PostgreSQL pg_dump & pg

Backing up and restoring a PostgreSQL database is an essential task for any system administrator. Fortunately, there are built-in pg_dump and pg_restore utilities to make these tasks easier to complete.

PostgreSQL Backup & Restore Guide

Table of contents

Table of Contents
Introduction
The PostgreSQL pg_dump command
The PostgreSQL pg_restore command
The PostgreSQL pg_dumpall command
Conclusion
Automated PostgreSQL Backups as a service

Introduction

Using these utilities, administrators are able to create a full, incremental, or continuous backup either locally or remotely.

PostgreSQL is a relational database system that is widely used. The system is open-source and offers a wide array of tools to accomplish tasks quickly.

To help you understand more about these processes we will cover what they are and work through some examples.

It's important to note that running these commands assumes that you already have a server up and running the Linux operating system, and have PostgreSQL installed. There will also have to be a root password setup on your server.

The PostgreSQL pg_dump command

pg_dump

The pg_dump command extracts a PostgreSQL database into a script file or another archive file. This utility is for backing up databases. The utility makes consistent backups even if the database is being used concurrently. Readers, writers, and other users won't be blocked from using the database while using pg_dump.

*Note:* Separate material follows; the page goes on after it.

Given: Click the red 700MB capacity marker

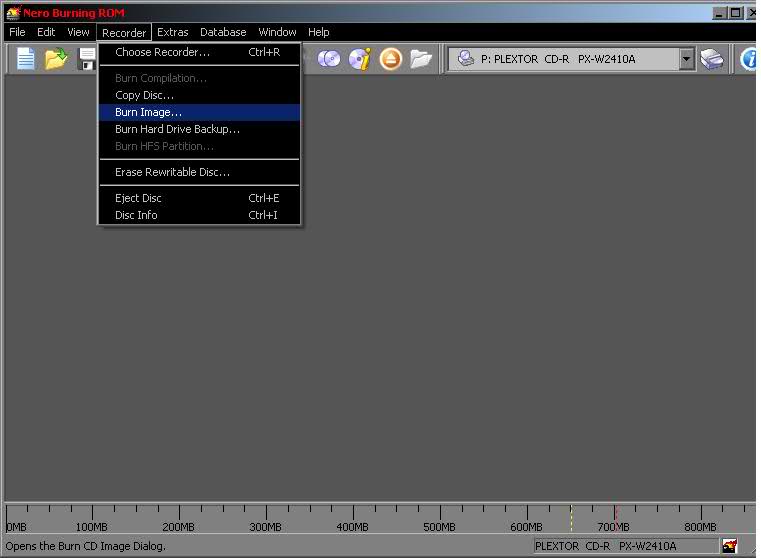Looking at the screenshot, I should pos(615,515).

Only a single database will be dumped. If there is a cluster of databases that need to be dumped, scroll down to the pg_dumpall command.

The output of pg_dump

The outputs are either script or archive files.

A script dump is a plain text file that contains SQL commands which can reconstruct the database to the exact state it was in when it was saved. Feeding the file to psql will restore these scripts. Script files work on other databases, and can be used with different machines and architectures.

A few modifications in the options even allows this file type to be used with other SQL database products.

Archive file formats aren't as universal and must be used by pg_restore to get the database back. While not as generic, this format allows the user to be selective of what gets restored. The user can even reorder items before restoring them, which makes this format ideal for porting the database across architectures.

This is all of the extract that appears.